◆ DIRECTIVE
Render the listing lines from the one containing "Tap the 3° Piso label" through the one containing "667). pyautogui.click(x=139, y=565)", inclusive, as a JSON list of strings with one string per line and blank lines omitted.

_ _ _ _ _ _ _

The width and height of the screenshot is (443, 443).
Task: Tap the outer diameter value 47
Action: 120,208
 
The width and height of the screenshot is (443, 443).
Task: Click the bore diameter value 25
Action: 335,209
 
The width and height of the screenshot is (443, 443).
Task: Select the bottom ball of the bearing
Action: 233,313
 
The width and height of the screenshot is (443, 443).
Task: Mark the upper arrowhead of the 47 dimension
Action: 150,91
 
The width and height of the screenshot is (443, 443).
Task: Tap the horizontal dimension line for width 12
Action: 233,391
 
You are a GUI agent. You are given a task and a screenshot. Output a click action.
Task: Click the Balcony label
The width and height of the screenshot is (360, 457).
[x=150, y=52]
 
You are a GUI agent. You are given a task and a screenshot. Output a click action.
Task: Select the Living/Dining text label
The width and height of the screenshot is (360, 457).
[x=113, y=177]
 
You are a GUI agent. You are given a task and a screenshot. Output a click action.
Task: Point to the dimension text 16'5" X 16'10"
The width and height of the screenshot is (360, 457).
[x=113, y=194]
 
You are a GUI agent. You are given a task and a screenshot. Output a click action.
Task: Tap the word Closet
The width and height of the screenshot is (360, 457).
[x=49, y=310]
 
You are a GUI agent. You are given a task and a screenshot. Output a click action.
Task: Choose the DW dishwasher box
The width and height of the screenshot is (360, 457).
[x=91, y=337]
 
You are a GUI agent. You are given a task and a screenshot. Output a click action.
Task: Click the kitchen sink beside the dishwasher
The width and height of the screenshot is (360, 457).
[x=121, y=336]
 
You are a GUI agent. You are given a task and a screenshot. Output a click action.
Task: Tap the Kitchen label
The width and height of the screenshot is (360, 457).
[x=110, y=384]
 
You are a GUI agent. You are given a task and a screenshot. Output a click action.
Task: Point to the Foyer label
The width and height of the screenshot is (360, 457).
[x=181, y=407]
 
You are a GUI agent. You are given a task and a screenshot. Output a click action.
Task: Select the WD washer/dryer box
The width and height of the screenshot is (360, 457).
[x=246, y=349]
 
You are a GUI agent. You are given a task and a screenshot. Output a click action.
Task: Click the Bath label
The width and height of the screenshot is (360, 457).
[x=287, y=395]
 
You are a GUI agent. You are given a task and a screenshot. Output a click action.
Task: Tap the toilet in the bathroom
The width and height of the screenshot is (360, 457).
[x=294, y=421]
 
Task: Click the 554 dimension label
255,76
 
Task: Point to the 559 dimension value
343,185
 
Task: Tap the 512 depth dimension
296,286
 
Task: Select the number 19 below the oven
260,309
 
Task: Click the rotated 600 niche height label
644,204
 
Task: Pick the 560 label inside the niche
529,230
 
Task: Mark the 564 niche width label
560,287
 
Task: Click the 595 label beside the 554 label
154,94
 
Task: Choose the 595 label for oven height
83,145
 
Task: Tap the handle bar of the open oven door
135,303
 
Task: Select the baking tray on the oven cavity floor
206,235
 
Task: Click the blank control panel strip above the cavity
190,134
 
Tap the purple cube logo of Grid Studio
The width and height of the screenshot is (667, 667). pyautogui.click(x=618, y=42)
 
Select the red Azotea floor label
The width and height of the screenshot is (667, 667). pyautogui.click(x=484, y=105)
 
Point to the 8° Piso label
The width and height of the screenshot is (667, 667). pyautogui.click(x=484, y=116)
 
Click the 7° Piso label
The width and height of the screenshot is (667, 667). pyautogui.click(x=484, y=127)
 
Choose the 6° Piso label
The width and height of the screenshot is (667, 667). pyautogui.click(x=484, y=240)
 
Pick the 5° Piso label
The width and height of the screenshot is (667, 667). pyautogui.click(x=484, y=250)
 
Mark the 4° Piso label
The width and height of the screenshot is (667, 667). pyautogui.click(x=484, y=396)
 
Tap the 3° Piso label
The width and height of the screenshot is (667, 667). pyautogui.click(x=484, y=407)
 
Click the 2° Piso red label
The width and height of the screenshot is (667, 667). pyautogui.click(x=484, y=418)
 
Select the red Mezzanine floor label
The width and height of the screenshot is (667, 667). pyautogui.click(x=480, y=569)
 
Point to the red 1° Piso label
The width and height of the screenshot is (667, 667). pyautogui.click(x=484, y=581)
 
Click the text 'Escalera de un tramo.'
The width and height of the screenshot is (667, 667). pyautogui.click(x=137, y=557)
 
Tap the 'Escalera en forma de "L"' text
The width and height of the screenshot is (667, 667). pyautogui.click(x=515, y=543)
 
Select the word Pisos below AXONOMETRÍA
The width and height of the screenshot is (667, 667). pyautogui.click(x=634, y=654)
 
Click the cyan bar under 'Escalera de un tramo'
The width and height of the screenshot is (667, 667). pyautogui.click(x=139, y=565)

_ _ _ _ _ _ _

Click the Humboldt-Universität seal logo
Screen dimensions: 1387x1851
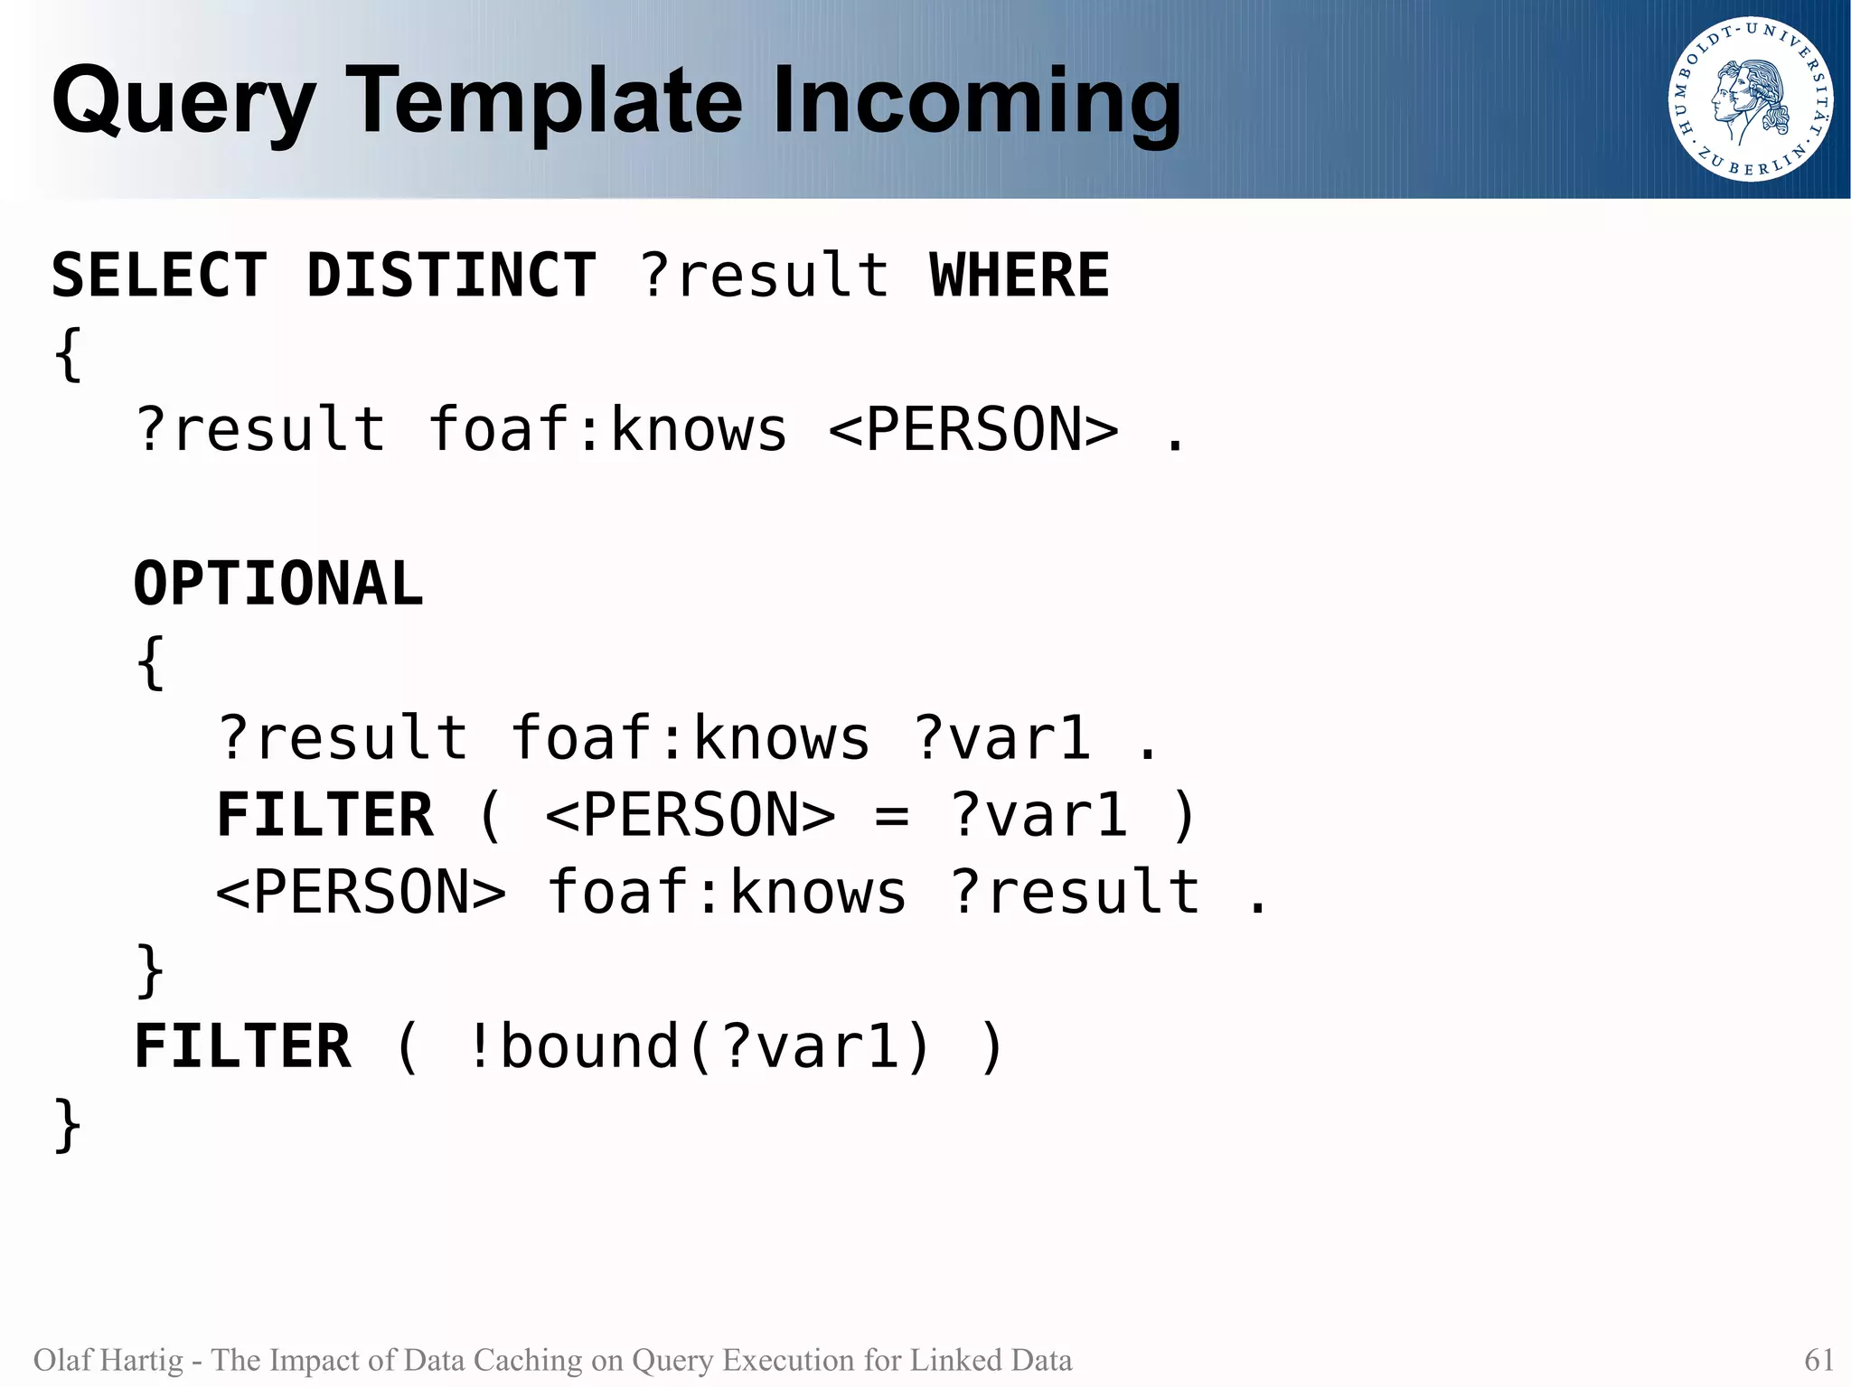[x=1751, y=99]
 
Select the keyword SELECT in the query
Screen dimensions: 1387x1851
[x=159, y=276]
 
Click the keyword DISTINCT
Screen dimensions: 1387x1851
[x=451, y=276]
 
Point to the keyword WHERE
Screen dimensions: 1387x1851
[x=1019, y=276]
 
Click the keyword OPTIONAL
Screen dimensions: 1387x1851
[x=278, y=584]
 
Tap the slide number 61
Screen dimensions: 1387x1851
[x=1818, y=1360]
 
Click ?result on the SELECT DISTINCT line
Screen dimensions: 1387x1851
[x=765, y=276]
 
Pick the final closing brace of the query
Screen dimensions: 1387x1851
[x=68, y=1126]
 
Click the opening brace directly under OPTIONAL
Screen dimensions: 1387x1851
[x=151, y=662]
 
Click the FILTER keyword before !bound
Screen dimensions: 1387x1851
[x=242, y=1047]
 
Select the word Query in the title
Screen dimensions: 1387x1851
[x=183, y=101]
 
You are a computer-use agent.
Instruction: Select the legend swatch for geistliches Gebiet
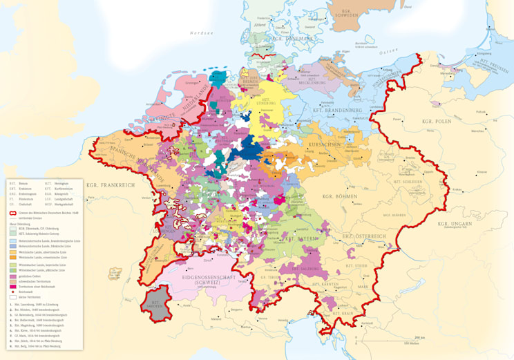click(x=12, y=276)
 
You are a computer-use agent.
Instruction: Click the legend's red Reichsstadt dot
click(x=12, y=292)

_ _ _ _ _ _ _

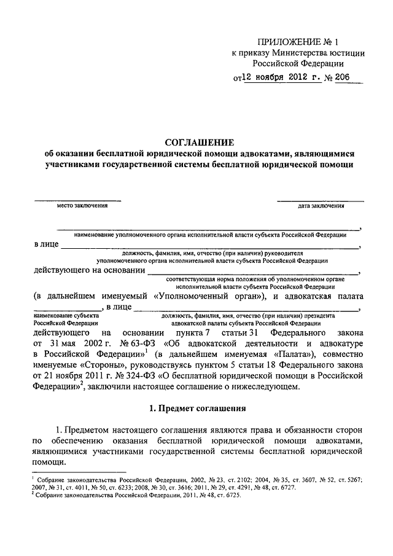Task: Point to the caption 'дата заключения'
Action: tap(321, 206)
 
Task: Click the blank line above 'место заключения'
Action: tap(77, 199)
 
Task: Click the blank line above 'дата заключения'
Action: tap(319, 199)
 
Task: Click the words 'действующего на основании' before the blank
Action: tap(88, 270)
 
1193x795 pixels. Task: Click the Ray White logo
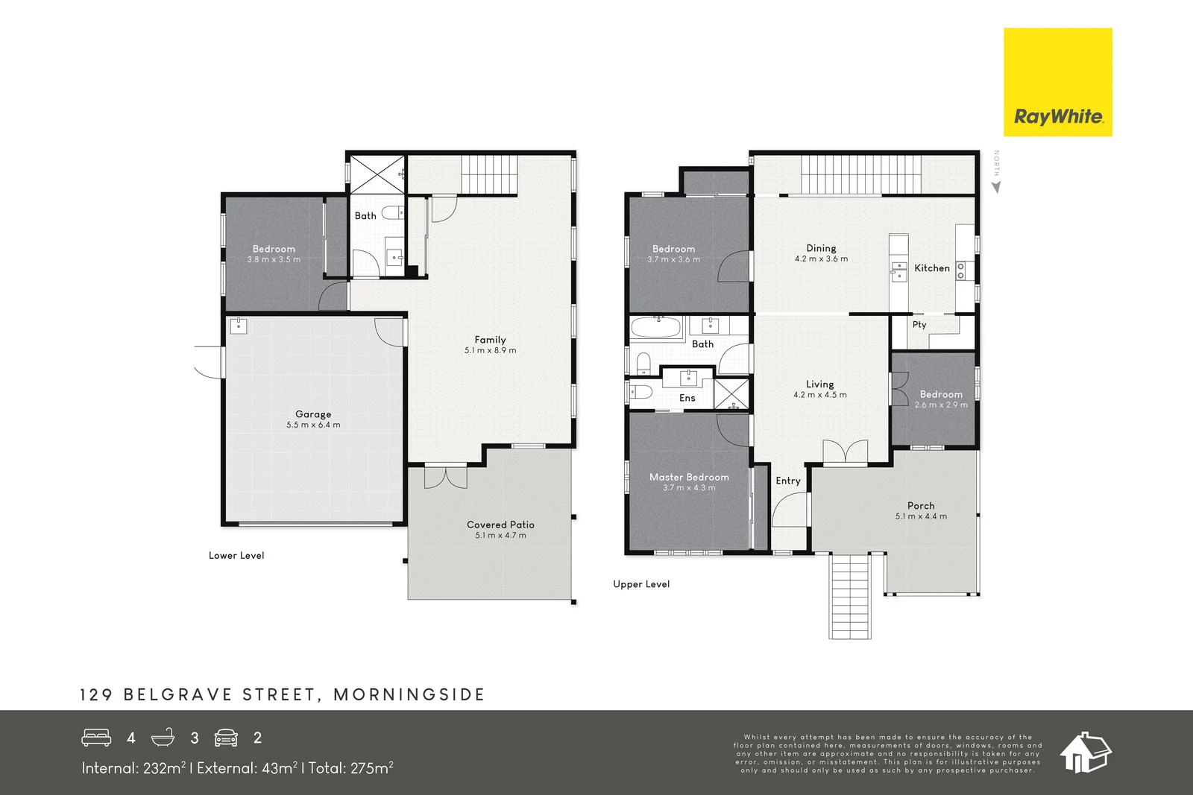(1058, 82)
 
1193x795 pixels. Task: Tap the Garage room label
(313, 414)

_ _ _ _ _ _ _

◆ ANSWER TO THE EXERCISE
[
  "Tap the 3° Piso label",
  "The width and height of the screenshot is (667, 667). pyautogui.click(x=484, y=407)",
  "Click the 2° Piso red label",
  "The width and height of the screenshot is (667, 667). pyautogui.click(x=484, y=418)",
  "Select the red Mezzanine floor label",
  "The width and height of the screenshot is (667, 667). pyautogui.click(x=480, y=569)",
  "Point to the red 1° Piso label",
  "The width and height of the screenshot is (667, 667). pyautogui.click(x=484, y=581)",
  "Click the text 'Escalera de un tramo.'",
  "The width and height of the screenshot is (667, 667). pyautogui.click(x=137, y=557)",
  "Tap the 'Escalera en forma de \"L\"' text",
  "The width and height of the screenshot is (667, 667). pyautogui.click(x=515, y=543)",
  "Select the word Pisos below AXONOMETRÍA",
  "The width and height of the screenshot is (667, 667). pyautogui.click(x=634, y=654)",
  "Click the cyan bar under 'Escalera de un tramo'",
  "The width and height of the screenshot is (667, 667). pyautogui.click(x=139, y=565)"
]